PAGE EXCERPT
Cinnamomum japonicum Sieb. is an excellent roadside tree and medicinal tree species with considerable ornamental and economic value. In this study, we successfully developed a large-scale micropropagation protocol for C. japonicum for the first time. Sterilized shoots were excised and used as explants for shoot induction on several basal media, supplemented with different concentrations of plant growth regulators (PGRs), such as Thidiazuron (TDZ), N6-Benzyladenine (6-benzylaminopurine) (BA), α-naphthaleneacetic acid (NAA) and Gibberellic acid (GA3). After comparison, the most efficient medium for shoot regeneration was 1/2 Murashige and Skoog (MS) medium containing 0.5 mg L–1 BA, 0.05 mg L–1 NAA and 0.2 mg L–1 GA3, which resulted in an average number of induced shoots per explant and shoot length of 5.2 and 1.62 cm at 28 d, respectively. Then, elongated adventitious shoots were transferred to induce roots. 86.7% of shoots was able to root on 1/2 MS medium supplemented with 0.5 mg L–1 NAA and 0.1 mg L–1 BA. The earliest rooting time observed was after 21 d and the average root length was up to 3.3 cm after 28 d. Our study shows that C. japonicum can be successfully regenerated through de novo organogenesis, which lays a foundation for future transformation research on this tree.

[Stored records]

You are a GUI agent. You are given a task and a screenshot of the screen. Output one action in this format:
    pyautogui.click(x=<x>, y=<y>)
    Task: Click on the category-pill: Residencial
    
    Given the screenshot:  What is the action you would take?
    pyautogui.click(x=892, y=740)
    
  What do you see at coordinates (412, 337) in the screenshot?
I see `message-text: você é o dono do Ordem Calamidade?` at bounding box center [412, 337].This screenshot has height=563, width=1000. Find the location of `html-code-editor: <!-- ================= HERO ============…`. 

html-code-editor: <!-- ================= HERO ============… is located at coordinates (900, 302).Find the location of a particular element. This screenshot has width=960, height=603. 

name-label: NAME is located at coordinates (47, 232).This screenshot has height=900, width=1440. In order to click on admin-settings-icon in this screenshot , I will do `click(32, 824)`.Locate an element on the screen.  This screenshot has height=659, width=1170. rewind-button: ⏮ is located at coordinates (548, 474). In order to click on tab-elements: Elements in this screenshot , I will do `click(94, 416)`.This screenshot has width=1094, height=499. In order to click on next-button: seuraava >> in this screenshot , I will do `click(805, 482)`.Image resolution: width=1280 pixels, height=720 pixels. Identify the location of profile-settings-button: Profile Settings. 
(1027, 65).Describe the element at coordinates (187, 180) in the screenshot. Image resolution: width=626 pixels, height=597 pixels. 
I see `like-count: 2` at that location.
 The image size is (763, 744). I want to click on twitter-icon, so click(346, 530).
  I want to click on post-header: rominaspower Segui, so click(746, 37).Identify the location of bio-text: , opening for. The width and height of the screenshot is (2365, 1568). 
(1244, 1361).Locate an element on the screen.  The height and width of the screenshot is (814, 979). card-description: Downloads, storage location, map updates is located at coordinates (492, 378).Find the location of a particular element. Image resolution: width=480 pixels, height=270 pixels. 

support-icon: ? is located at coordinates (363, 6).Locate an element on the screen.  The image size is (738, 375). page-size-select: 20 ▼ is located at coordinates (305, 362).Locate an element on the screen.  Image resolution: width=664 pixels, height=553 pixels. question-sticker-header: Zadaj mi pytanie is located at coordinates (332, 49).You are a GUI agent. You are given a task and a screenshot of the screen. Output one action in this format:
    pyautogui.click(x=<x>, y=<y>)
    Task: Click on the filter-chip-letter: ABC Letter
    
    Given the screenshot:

TASK ITEM
According to the micropropagation abstract, what percentage of shoots rooted on 1/2 MS medium supplemented with 0.5 mg L–1 NAA and 0.1 mg L–1 BA? The listing has nothing to do with the micropropagation abstract.

ANSWER TO THE EXERCISE
86.7%